◆ Recorded information ◆
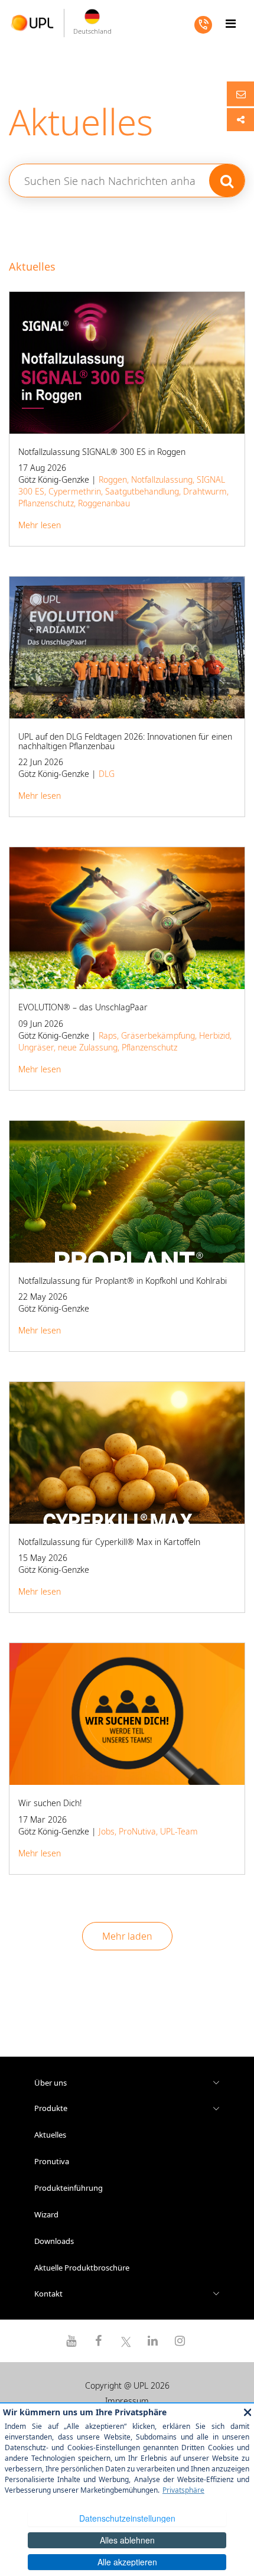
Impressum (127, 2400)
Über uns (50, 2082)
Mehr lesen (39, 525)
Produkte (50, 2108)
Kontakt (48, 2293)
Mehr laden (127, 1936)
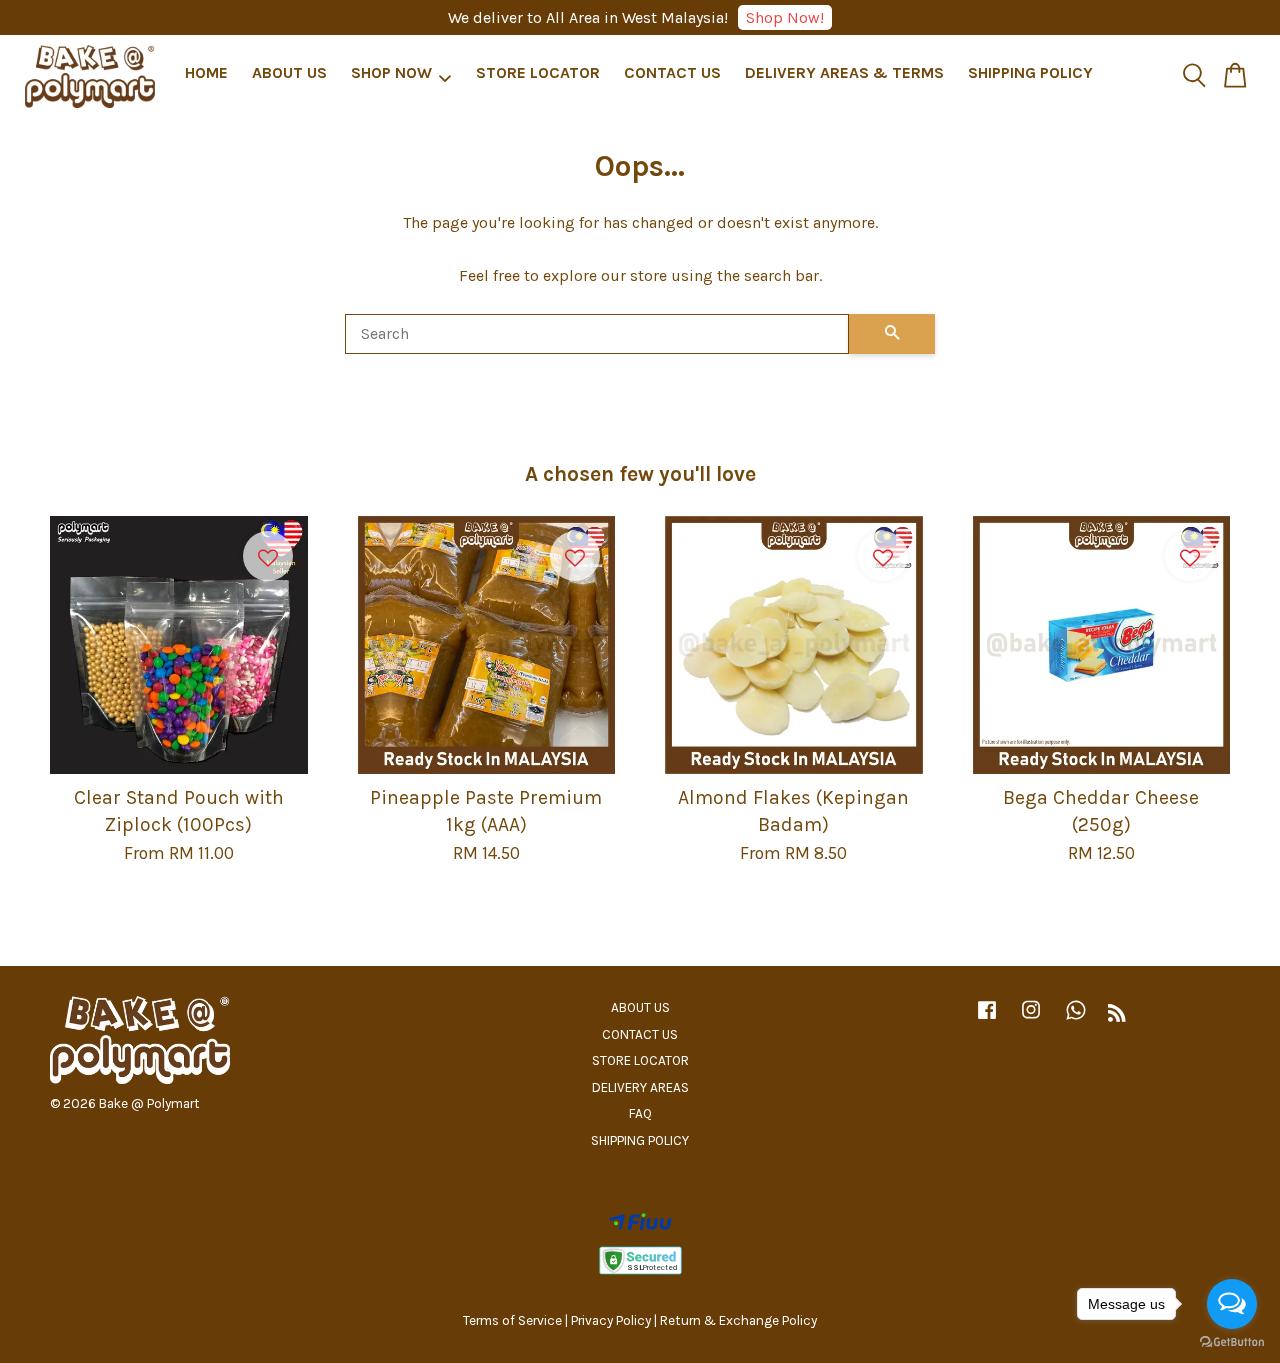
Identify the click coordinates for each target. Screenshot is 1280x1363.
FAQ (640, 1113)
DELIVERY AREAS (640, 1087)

◆ What you should do ◆
Only the lines from the one holding "Identify the click" to the end of the material are wanted, each transcribed exactly.

◆ Finished exercise ◆
Identify the click coordinates for each target. Screenshot is 1280x1363.
FAQ (640, 1113)
DELIVERY AREAS (640, 1087)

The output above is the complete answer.